School of Veterinary Science Dux

The 2003 Veterinary School Dux and winner of the Australian Veterinary Association Queensland Division Award is Fran Kelly, an outstanding student who grew up on a sheep and grain property at Chinchilla on the western Darling Downs.

She will graduate with first-class honours and a Grade Point Average of 6.88 (out of a possible 7), having completed one year of animal science studies at Gatton before starting veterinary science at St Lucia in 1999.

Ms Kelly took a particular interest in cattle in the final two years of her course and in 2003 achieved a grade of 7 in both subjects for dairy and beef cattle medicine and production.

Her final-year essay focused on beef cattle breeding and feeding in northern Australia.

During her studies, she gained practical experience working with vets in Mount Isa, Longreach and Charters Towers in north Queensland; Beaudesert near Brisbane; and Tenterfield in northern NSW.

In her final year she spent time working on an Australian Agricultural Company property in the Gulf Country on extensive beef cattle management and is keen to begin her veterinary career in northern Australia.

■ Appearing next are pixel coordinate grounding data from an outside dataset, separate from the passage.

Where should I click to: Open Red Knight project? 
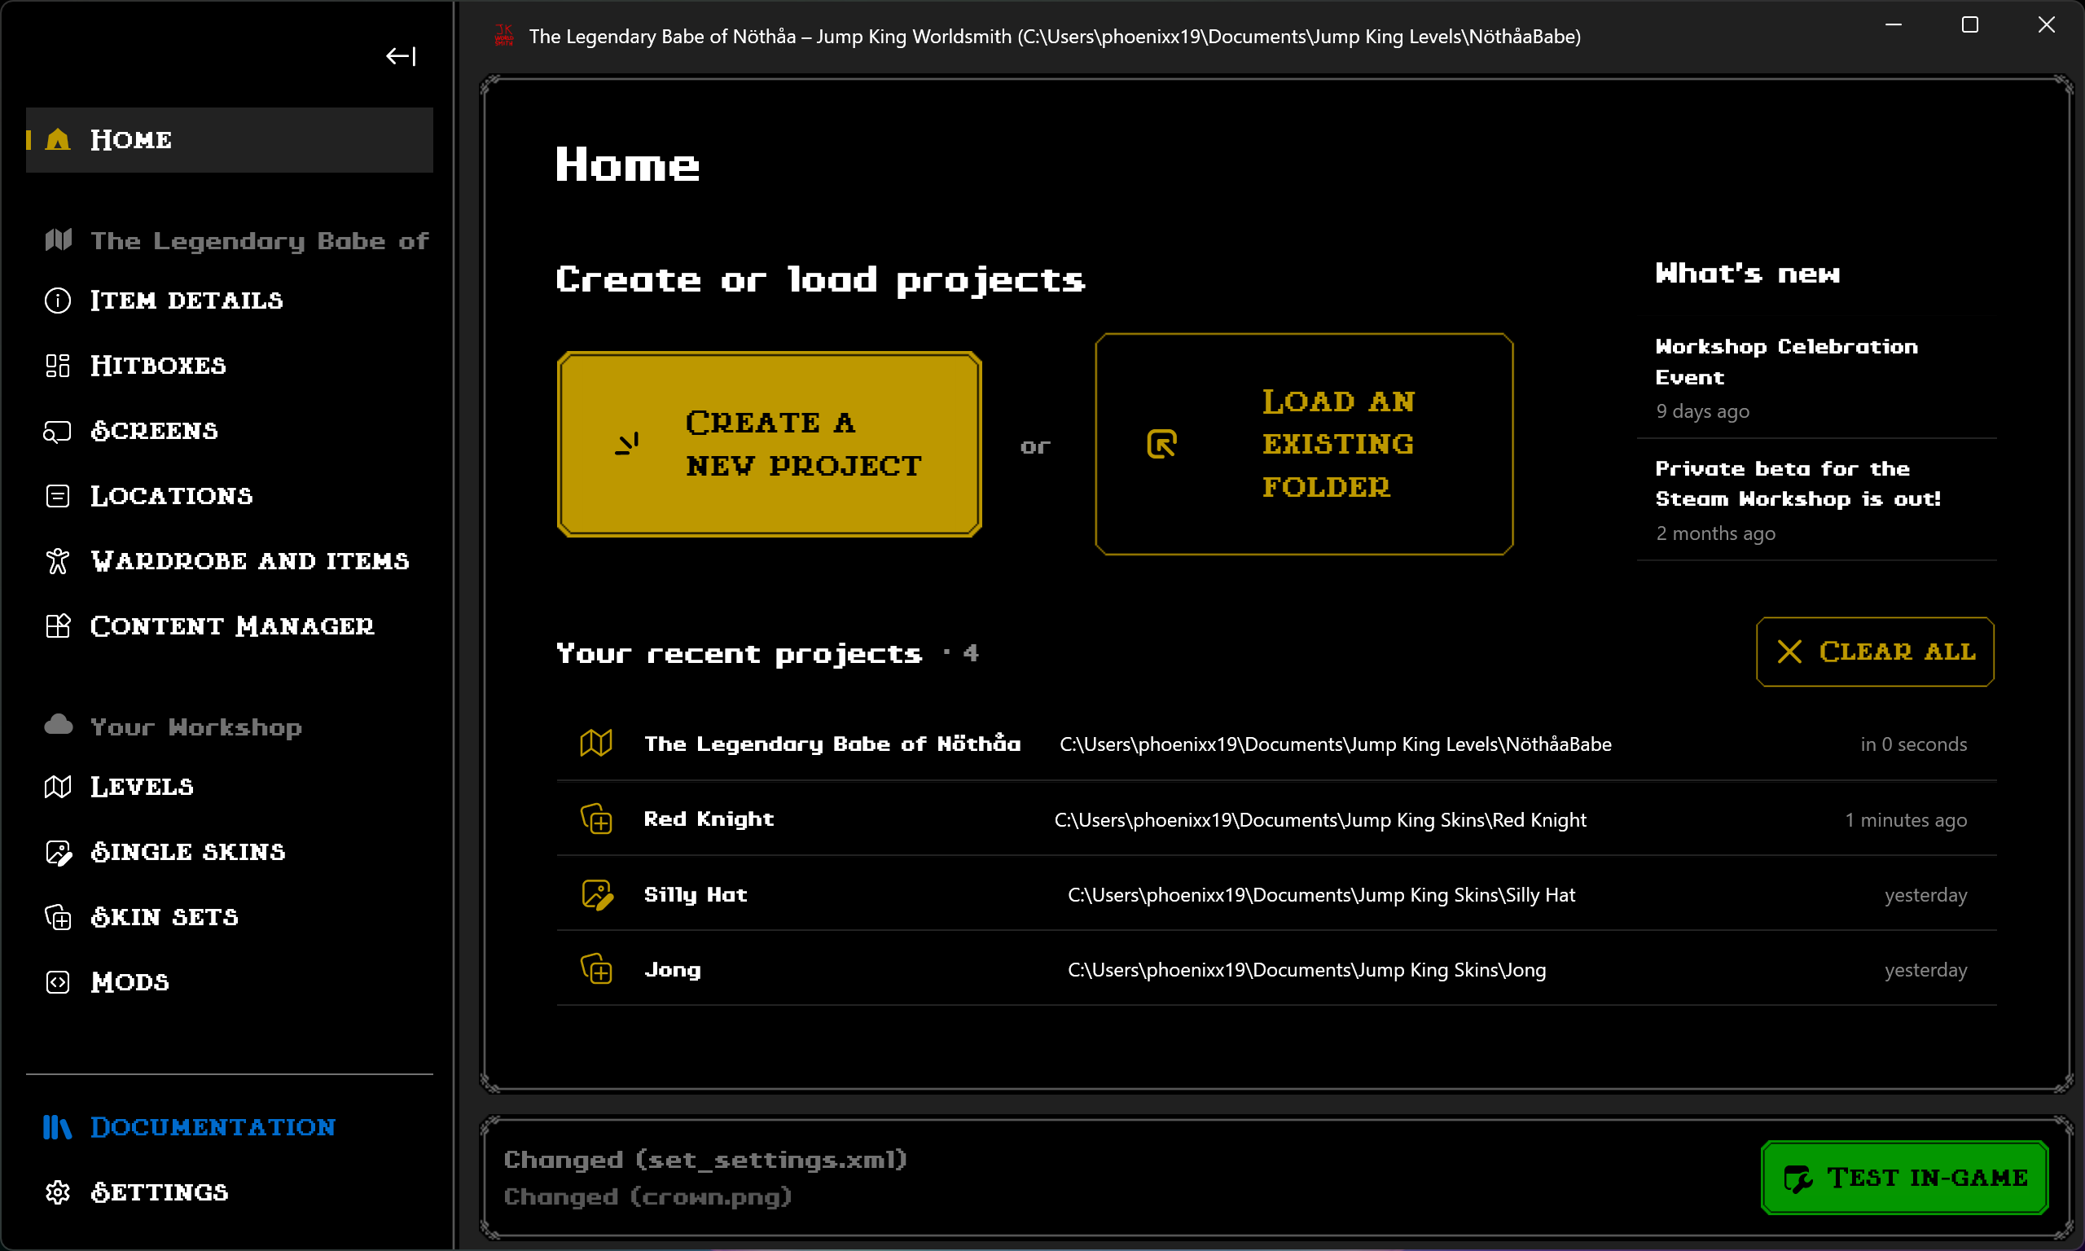coord(710,818)
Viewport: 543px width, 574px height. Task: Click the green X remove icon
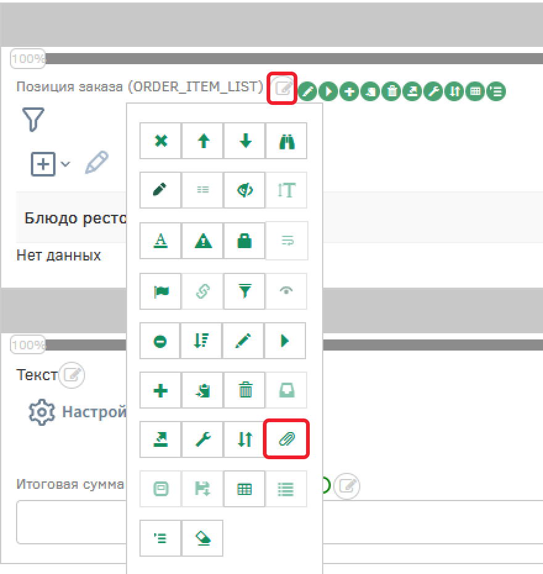tap(160, 141)
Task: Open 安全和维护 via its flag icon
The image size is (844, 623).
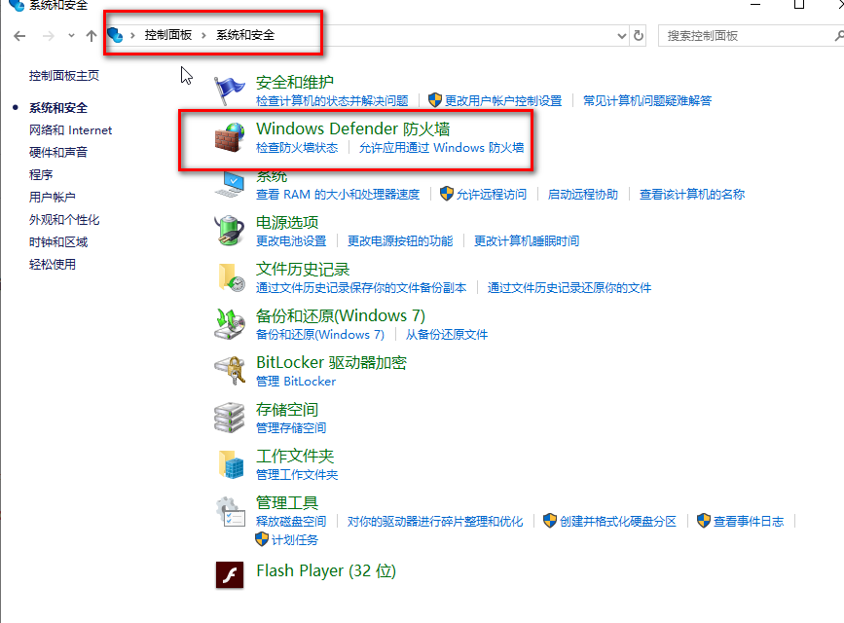Action: tap(230, 89)
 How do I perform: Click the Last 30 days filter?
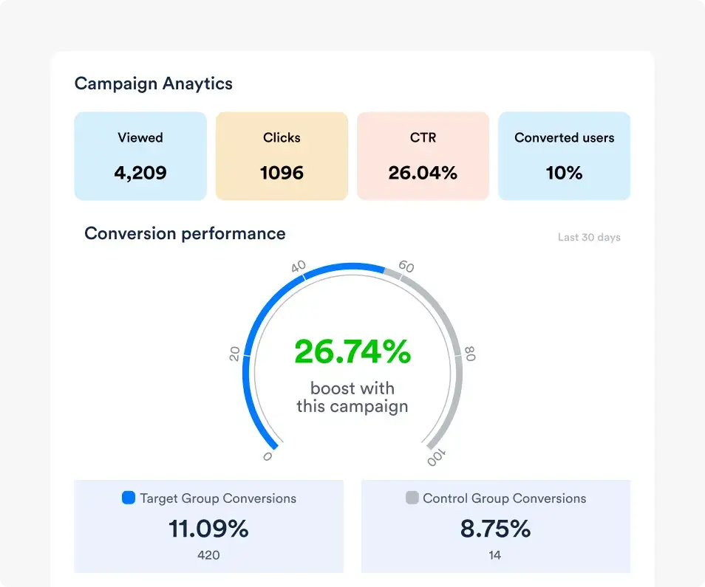(x=589, y=238)
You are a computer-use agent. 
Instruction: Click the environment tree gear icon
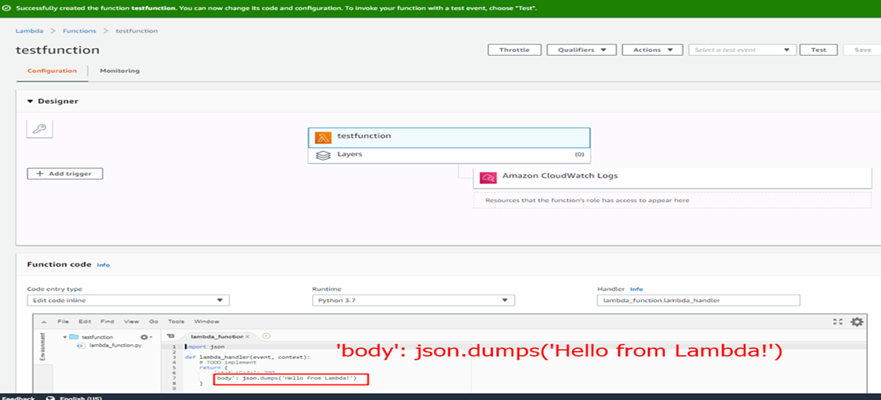[144, 337]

Weed-control research wins Bell Memorial Medal

Valuable research on control of the serious weed pest mother-of-millions has won a top award for outstanding 2003 University of Queensland graduate Rowena Gray.

Ms Gray studied the effectiveness of a range of chemicals on the declared noxious weed as her honours project in agricultural science, a project which was awarded the prestigious Bell Memorial Medal.

Her interest was driven from practical experience battling the weed on the family property near Murgon where her parents raise cattle and grow the pharmaceutical crop duboisia.

She received support for her weed research from the Cooperative Research Centre for Australian Weed Management and completed a series of pot trials using registered chemicals and surfactants at the Centre for Pesticide Application and Safety at UQ Gatton.

In her research two common species of the weed produced different reactions suggesting tailored control programs would be more effective.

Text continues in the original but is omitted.